Beginning x64 Assembly Programming Errata

November 19, 2021 -
Tags: assembler, performance

I’ve recently completed the book Beginning x64 Assembly Programming Errata.

The book has several errors, at least a couple of which are significant; since there is no official errata, I’m publishing my findings.



This book left me very conflicted. I was enthusiastic at the beginning, but I’ve found its production to be very unprofessional.

First, Apress didn’t publish an errata (besides a small file with two corrections in the book’s companion repository). One of the errors is also, very amusingly, caused by improper typography.

Second, the authors don’t seem to take the subject seriously, either:

We have carefully written and tested the code used in this book. However, if there are any typos in the text or bugs in the programs, we do not take any responsibility. We blame them on our two cats, who love to walk over our keyboard while we are typing.

It’s worrying that two errors are conceptual (the explanations given are fundamentally wrong); after finishing the book I’m now questioning the quality of what I’ve learned.

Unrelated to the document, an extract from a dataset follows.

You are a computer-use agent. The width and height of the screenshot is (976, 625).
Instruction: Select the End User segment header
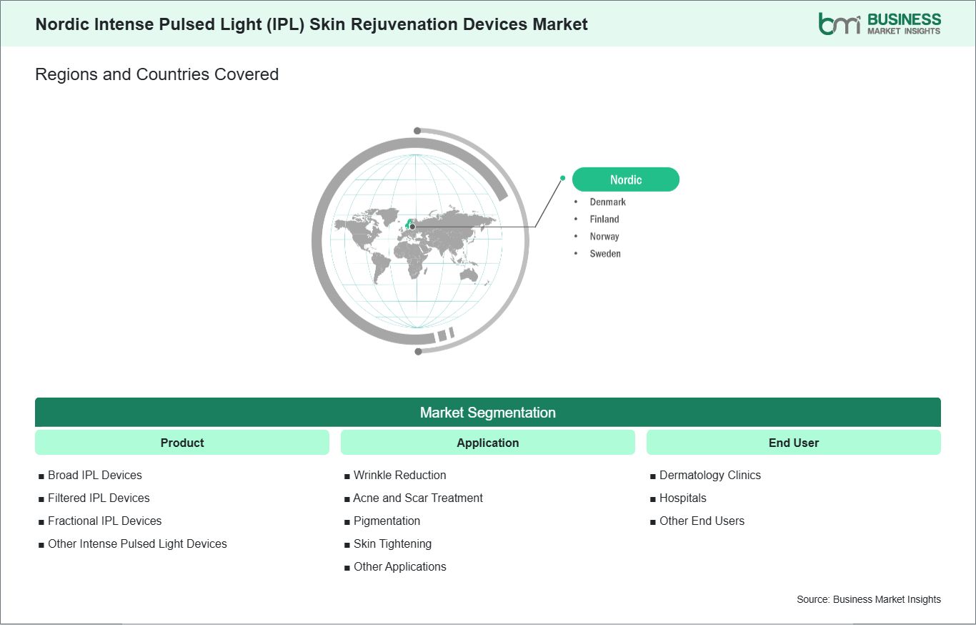(794, 443)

Errors are a fact of life, and there’s nothing wrong with them, but since readers consume time and hair because of them (I did), it’s important for the topic to be recognized, and addressed in some way. At a minimum, a publisher can setup a simple web page with a table, where readers can submit their findings (I’ve seen this approach a few times).

But now, to the errors!

Page 68: Addressing forms

I find this error very funny. In the following listing:

mov   rax, text1+1     ;load second character in rax
lea   rax, [text1+1]   ;load second character in rax

the operations actually load the address of the second character in rax.

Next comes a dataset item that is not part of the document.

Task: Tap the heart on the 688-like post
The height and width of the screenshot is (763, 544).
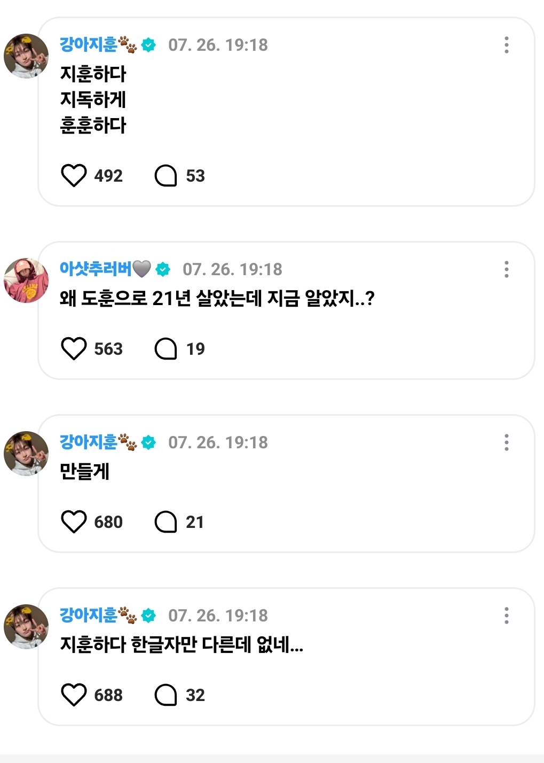Action: point(74,695)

The funny part is that the text is actually there: copy/pasting reveals the missing text (address) is there, but due to a typographic error in the PDF, it’s not visible.

Page 156: Using objdump

This is one the two conceptual errors.

From page 156:

The assembler took the liberty to change the sal instruction into shl, and that is for performance reasons.

The two instructions are exactly the same: they’re actually one; therefore, the explanation of why sal is turned into shl is baseless.

Consequently, also the statement that follows the previous:

As you remember from Chapter 16 on shifting instructions, this can be done without any problem in most cases.

is not exact; the change sal <> shl can be done without any problem in any case, not in most cases.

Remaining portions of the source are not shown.